> [TEXT FOR ANALYSIS]:
IR reform and flexi-carity for single mothers
As we head towards economic recovery from COVID there is currently debate about workplace flexibilities and employment policy. Gendered analysis of the government’s use of flexibility clauses in the current IR legislation highlight that they are measures that reinforce and sustain gendered discrimination in labour market policy, particularly for single mothers. In this post @simonecasey looks at how the COVID remote working experiment might contribute to improving gender equality in workplace and employment policy.
There are decisions currently before our leaders which will determine whether Australia’s way out of the COVID recession will be via a route that accelerates inequality - or not.
One of these decisions is the IR bill currently before parliament. The Unions are referring to the bill as Workchoices 2.0, because of clauses that will enable employers to define more employees as casuals, and which will make it easier to remove the better off overall protections in enterprise agreements. These concerns are being countered by the argument that ‘flexible work’ is preferred by some kinds of workers, such as the sizeable population of women with childcare responsibilities, who are unable to work standard hours, and therefore seek part-time work, seasonal employment or shifts with penalty rates.
But are women with caring responsibilities really benefitting from this ‘flexicarity’ or are these measures that reinforce gender discrimination in labour market policy? Of course, this rhetorical question is posed here to draw attention to the bias in labour policy which has long failed to value women’s reproductive contribution as work, and which, has also undermined women’s advances in paid workforce participation.
This is because reproduction and the encumbering domestic and emotional labour is regarded as a private risk. If you can’t work full-time, or the math on the cost and stress of child-care outweighs the financial and other benefits, you can only get a part-time job.
This problem is amplified for single mothers who mostly work part-time, and pay for child care, leaving them in financial stress. Add to this the massive gender inequality in time use, the emotional labour of care, negotiating family violence and family law issues, widespread child support arrears, low retirement incomes, and housing insecurity, there really is a need for reforms to the causes of the labour market insecurity of single mothers.
The magnitude of this insecurity manifested during COVID business shutdowns because existing ecosystems of support single mothers relied on were shattered by social distancing. Women who could no longer leave their children elsewhere to attend jobs in person - were the hardest hit.

> [ACTIVITY]: From the post on IR reform and single mothers, list every problem named in the sentence that begins "Add to this the massive gender inequality".

(Stored items)
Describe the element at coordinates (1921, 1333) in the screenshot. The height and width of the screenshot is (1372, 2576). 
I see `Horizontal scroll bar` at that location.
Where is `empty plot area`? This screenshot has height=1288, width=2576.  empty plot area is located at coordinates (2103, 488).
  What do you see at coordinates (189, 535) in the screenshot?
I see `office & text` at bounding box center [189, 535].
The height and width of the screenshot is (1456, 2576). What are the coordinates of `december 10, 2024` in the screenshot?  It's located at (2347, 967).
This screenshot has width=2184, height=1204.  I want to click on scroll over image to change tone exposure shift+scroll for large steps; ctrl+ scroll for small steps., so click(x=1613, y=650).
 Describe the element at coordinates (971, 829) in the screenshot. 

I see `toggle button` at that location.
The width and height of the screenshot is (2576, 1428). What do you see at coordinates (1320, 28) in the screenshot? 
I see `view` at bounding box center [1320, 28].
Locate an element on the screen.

> [TASK RESULT]:
- the massive gender inequality in time use
- the emotional labour of care
- negotiating family violence and family law issues
- widespread child support arrears
- low retirement incomes
- housing insecurity